- _DESCRIPTION OF THE TASK_
Please say how many lines in the entries below hold the string "screenshot", with no other words.

- _INPUT RECORDS_
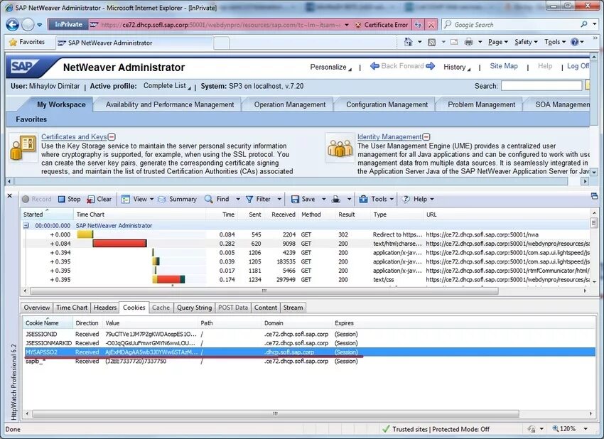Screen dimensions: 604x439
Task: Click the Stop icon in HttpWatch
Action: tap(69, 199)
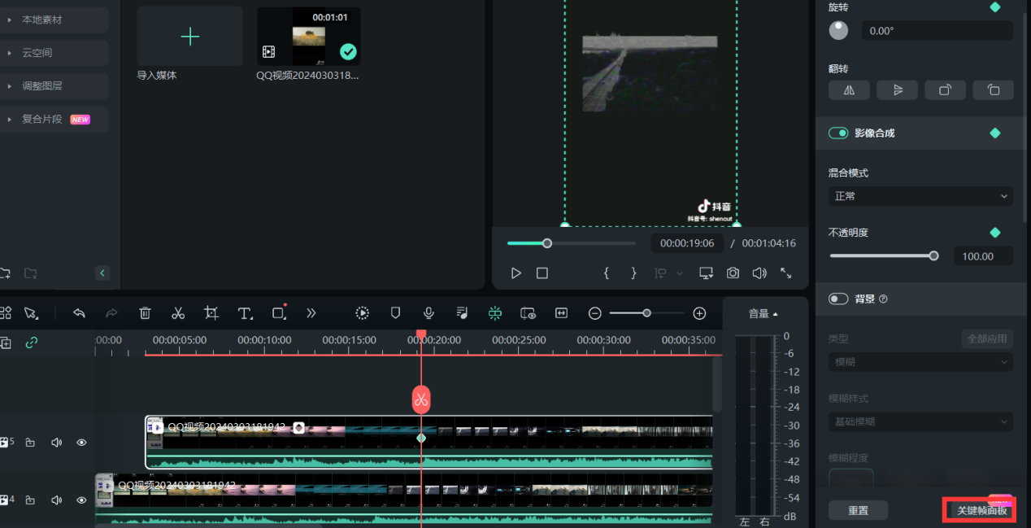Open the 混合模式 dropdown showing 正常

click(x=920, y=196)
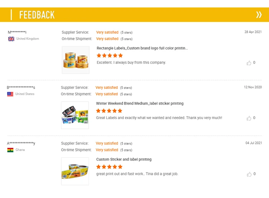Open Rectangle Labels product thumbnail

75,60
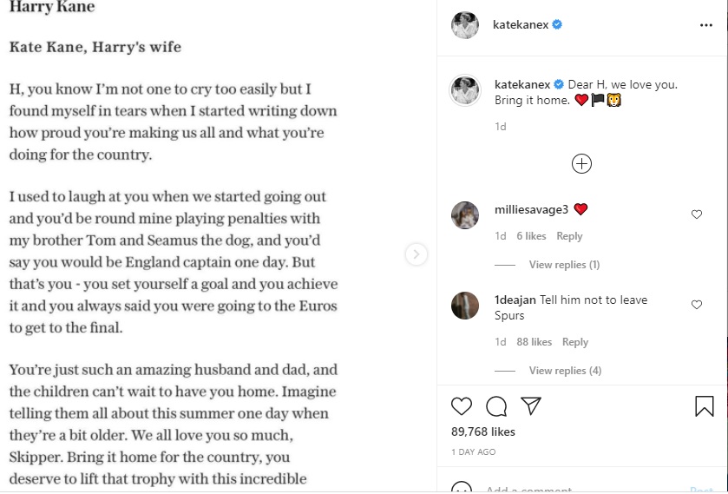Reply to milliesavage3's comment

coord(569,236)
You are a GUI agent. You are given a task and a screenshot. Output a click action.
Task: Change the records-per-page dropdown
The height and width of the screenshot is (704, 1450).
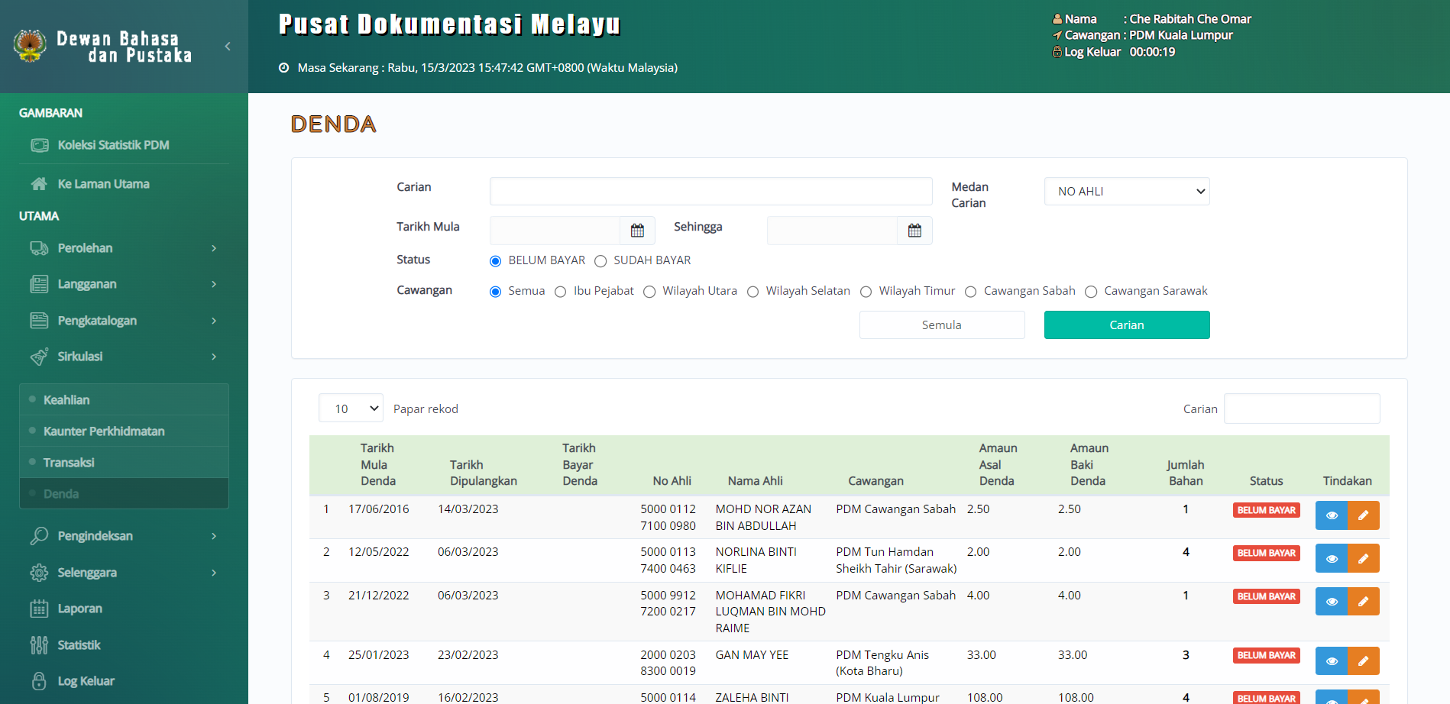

- _TASK RESULT_
2